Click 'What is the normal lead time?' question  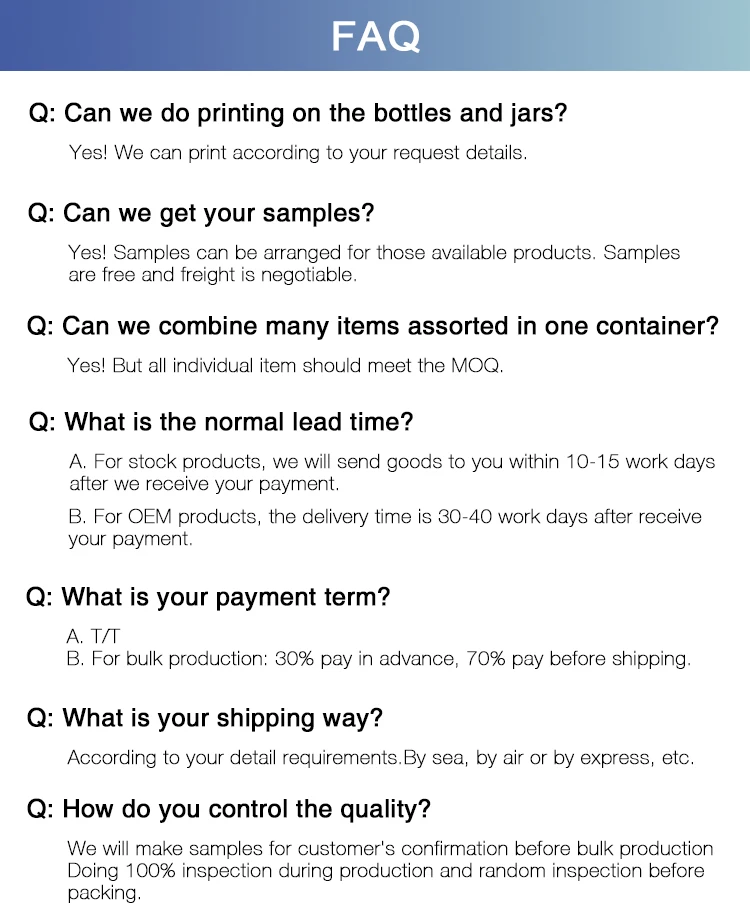point(220,422)
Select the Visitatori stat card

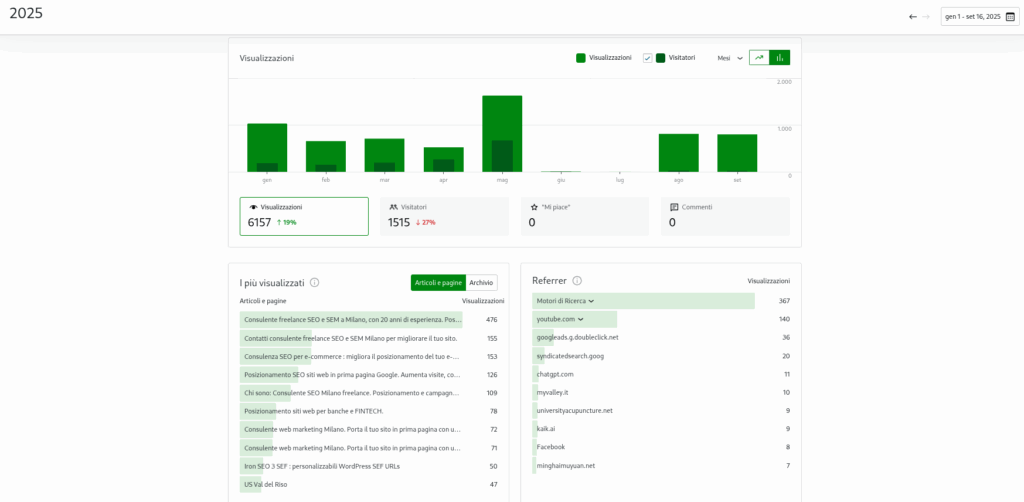point(444,216)
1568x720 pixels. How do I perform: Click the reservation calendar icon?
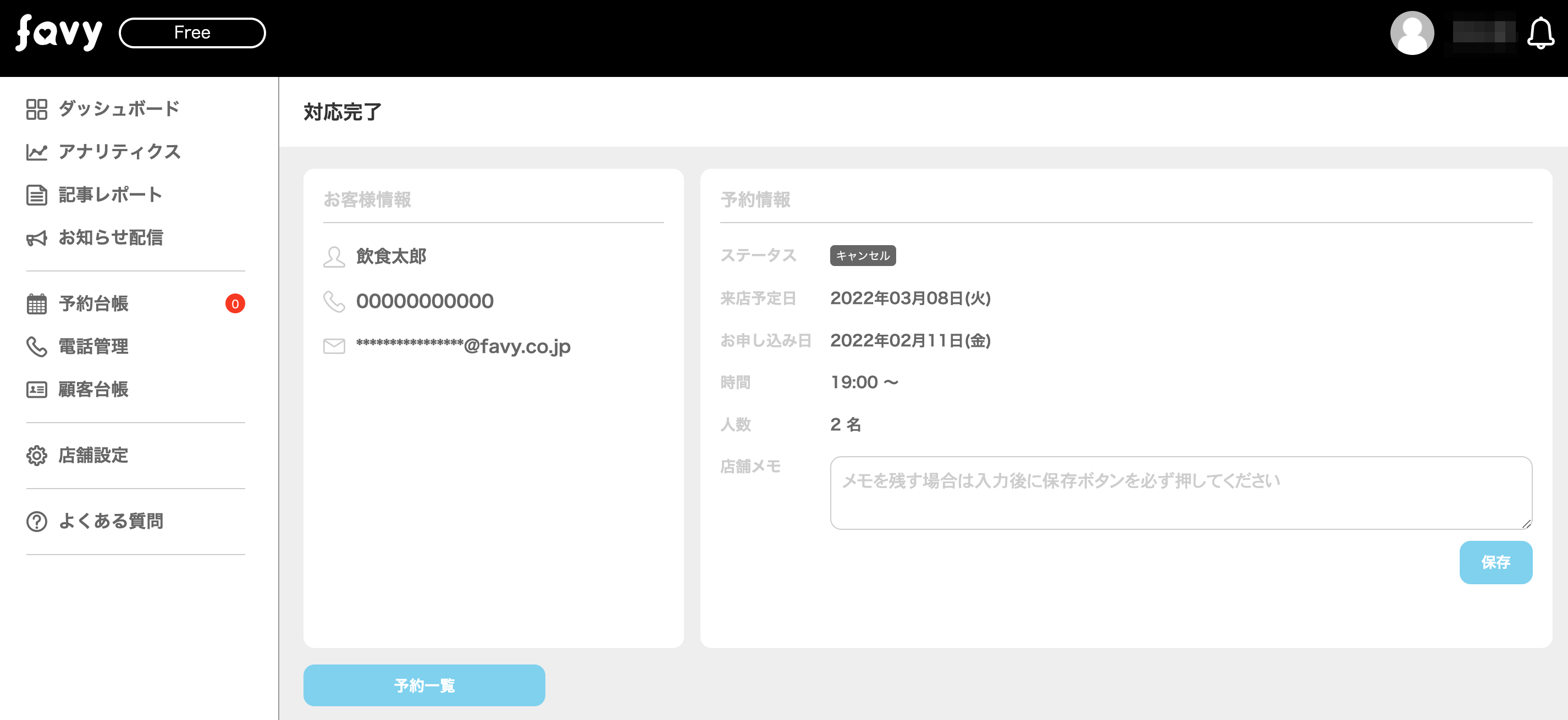[x=36, y=304]
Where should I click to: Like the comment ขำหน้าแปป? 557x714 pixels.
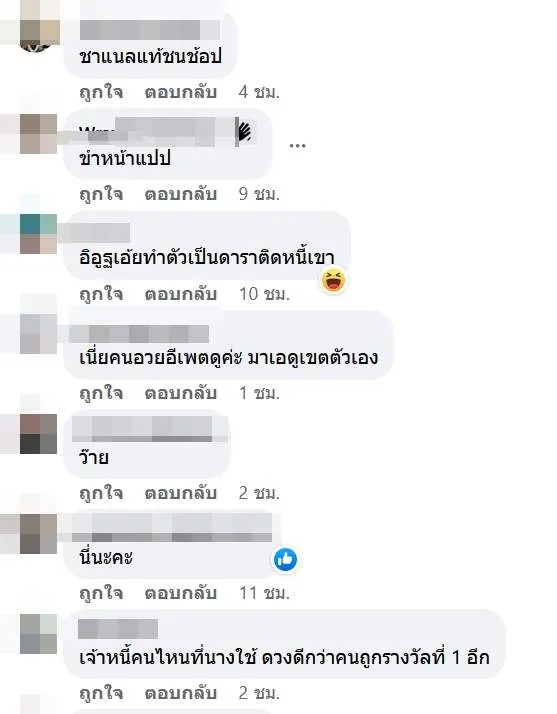tap(101, 194)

* What needs to be done *
Pull out each line of the records above that contains the string "pixels". Case counts.

* In response *
1568x720 pixels. How do I perform: Click the reservation calendar icon?
Where should I click to: Like the comment ขำหน้าแปป? 557x714 pixels.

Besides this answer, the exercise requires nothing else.